Encode vs. JSON

David E. Wheeler

unread,

Jul 16, 2014, 6:03:14 PM7/16/14

to Perl5 Porters

Porters,

I have a script:

use v5.10;
use warnings;
use JSON;
use Encode qw(encode_utf8 decode_utf8);

my $json = qq{{"FFONTS":"HOLIDAYBOLDI\xEF\xBF\xBFALIC"}};
my $parser = JSON->new->utf8;

my $data = $parser->decode($json);
say encode_utf8 $data->{FFONTS};

On Perl 5.12 and earlier, this dies:

malformed UTF-8 character in JSON string, at character offset 23 (before "\x{ffff}ALIC"}")

It does not die on 5.14, which I assume is due to the addition of Unicode 6 support. But oddly, while JSON complains on 5.12 and earlier, Encode does not:

use v5.10;
use warnings;
use JSON;
use Encode qw(encode_utf8 decode_utf8);

my $json = qq{{"FFONTS":"HOLIDAYBOLDI\xEF\xBF\xBFALIC"}};
$json = decode_utf8 $json, Encode::FB_CROAK;

my $parser = JSON->new;

my $data = $parser->decode($json);
say encode_utf8 $data->{FFONTS};

This dies with the same error from JSON.pm, but note that the call to decode_utf8() worked. I’m left wondering why JSON and Encode seem to disagree on the validity of those bytes as UTF-8 in Perl 5.12. Ideas?

Thanks,

David

signature.asc

Aristotle Pagaltzis

unread,

Jul 17, 2014, 11:00:55 PM7/17/14

to David E. Wheeler, Perl5 Porters

Hi David,

* David E. Wheeler <da...@justatheory.com> [2014-07-17 00:05]:

> I have a script:
>
> use v5.10;
> use warnings;
> use JSON;
> use Encode qw(encode_utf8 decode_utf8);
>
> my $json = qq{{"FFONTS":"HOLIDAYBOLDI\xEF\xBF\xBFALIC"}};
> my $parser = JSON->new->utf8;
>
> my $data = $parser->decode($json);
> say encode_utf8 $data->{FFONTS};
>
> On Perl 5.12 and earlier, this dies:
>
> malformed UTF-8 character in JSON string, at character offset 23 (before "\x{ffff}ALIC"}")
>
> It does not die on 5.14, which I assume is due to the addition of
> Unicode 6 support.

why do you assume that? As far as I can tell, Unicode 6 has no changes
of any kind WRT U+FFFF.

> But oddly, while JSON complains on 5.12 and earlier, Encode does not:
>
> use v5.10;
> use warnings;
> use JSON;
> use Encode qw(encode_utf8 decode_utf8);
>
> my $json = qq{{"FFONTS":"HOLIDAYBOLDI\xEF\xBF\xBFALIC"}};
> $json = decode_utf8 $json, Encode::FB_CROAK;
>
> my $parser = JSON->new;
>
> my $data = $parser->decode($json);
> say encode_utf8 $data->{FFONTS};
>
> This dies with the same error from JSON.pm, but note that the call to
> decode_utf8() worked. I’m left wondering why JSON and Encode seem to
> disagree on the validity of those bytes as UTF-8 in Perl 5.12. Ideas?

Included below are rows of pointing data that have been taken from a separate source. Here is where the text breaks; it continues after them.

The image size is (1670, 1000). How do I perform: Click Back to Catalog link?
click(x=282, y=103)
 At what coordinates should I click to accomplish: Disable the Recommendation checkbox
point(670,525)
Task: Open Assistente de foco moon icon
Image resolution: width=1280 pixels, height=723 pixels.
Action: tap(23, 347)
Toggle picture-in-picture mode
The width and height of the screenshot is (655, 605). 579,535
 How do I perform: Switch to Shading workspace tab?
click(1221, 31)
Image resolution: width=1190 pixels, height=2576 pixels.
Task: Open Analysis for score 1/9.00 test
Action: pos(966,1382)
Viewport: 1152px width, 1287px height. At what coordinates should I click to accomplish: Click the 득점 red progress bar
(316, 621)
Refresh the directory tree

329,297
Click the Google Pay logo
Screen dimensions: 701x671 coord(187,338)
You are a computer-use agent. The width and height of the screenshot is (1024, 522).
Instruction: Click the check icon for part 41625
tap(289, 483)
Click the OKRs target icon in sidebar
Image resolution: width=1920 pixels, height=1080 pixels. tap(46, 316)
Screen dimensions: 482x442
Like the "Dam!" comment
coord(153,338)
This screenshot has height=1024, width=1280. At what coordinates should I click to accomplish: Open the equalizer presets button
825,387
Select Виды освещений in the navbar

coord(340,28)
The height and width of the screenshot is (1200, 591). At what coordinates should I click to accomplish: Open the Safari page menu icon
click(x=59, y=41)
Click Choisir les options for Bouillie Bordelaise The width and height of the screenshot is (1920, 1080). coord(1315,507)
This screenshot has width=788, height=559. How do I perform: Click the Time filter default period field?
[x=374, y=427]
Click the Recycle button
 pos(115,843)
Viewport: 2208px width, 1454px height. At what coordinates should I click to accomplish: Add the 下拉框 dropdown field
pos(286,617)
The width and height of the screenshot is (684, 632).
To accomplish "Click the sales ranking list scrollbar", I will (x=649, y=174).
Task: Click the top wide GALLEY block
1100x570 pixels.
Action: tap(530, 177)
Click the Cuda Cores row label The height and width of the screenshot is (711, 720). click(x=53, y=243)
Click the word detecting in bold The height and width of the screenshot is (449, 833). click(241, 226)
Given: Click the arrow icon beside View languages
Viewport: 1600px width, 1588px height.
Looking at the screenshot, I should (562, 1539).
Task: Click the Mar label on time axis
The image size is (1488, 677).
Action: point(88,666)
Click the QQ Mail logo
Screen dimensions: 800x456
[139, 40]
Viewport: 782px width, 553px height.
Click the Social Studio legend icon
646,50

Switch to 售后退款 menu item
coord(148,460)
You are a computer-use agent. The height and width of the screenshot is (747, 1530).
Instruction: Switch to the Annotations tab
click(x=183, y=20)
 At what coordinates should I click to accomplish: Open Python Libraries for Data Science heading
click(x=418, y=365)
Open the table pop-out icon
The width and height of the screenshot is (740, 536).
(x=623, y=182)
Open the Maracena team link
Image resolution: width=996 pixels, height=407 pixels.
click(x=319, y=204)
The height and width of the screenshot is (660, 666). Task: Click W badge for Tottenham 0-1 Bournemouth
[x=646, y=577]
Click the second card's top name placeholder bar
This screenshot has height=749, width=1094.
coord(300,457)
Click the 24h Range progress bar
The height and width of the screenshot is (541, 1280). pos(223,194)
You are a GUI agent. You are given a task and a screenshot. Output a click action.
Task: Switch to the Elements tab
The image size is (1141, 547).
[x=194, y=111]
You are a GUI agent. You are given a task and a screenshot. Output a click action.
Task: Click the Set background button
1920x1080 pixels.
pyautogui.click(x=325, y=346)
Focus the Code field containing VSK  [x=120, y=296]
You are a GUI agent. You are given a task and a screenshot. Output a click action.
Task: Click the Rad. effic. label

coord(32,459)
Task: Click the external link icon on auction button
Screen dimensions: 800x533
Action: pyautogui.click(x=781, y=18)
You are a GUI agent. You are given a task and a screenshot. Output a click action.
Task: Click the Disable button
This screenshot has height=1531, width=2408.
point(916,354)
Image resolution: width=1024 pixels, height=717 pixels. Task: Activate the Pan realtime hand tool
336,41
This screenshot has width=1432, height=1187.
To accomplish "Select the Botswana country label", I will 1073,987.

Sounds to me like it’s the behaviour of JSON that changes between 5.12
and 5.14 rather than that of Encode?

What I can say is that U+FFFF is a non-character, but EF BF BF is the
correct encoding of that codepoint. Using decode_utf8(...) is short for
decode("utf8", ...), which is completely permissive. As long as it can
decode the octet sequence according to the UTF-8 encoding, it will not
complain. In contrast, if you do decode("UTF-8", ...) then you will get
charset checking too. And *that* *will* reject your attempt to smuggle
a U+FFFF into the string.

So that’s why Encode behaves as it does.

Why does JSON go from rejecting to accepting the string if you go from
5.12 to 5.14? That, I have no idea about. (Or maybe it is goes from one
to the other based on the version of JSON; you haven’t specified whether
you have the same version of it installed in your 5.12 vs 5.14 perls.)

Regards,
--
Aristotle Pagaltzis // <http://plasmasturm.org/>

David E. Wheeler

unread,

Jul 18, 2014, 1:19:22 AM7/18/14

to Aristotle Pagaltzis, Perl5 Porters

On Jul 17, 2014, at 8:00 PM, Aristotle Pagaltzis <paga...@gmx.de> wrote:

> Hi David,

Hey Aristotle, many thanks for your reply. Super helpful.

>> It does not die on 5.14, which I assume is due to the addition of
>> Unicode 6 support.
>
> why do you assume that? As far as I can tell, Unicode 6 has no changes
> of any kind WRT U+FFFF.

It was a guess.

> Sounds to me like it’s the behaviour of JSON that changes between 5.12
> and 5.14 rather than that of Encode?

Yes.

> What I can say is that U+FFFF is a non-character, but EF BF BF is the
> correct encoding of that codepoint. Using decode_utf8(...) is short for
> decode("utf8", ...), which is completely permissive. As long as it can
> decode the octet sequence according to the UTF-8 encoding, it will not
> complain. In contrast, if you do decode("UTF-8", ...) then you will get
> charset checking too. And *that* *will* reject your attempt to smuggle
> a U+FFFF into the string.

Ah, yes, quite right. I keep forgetting that utf8 is so permissive.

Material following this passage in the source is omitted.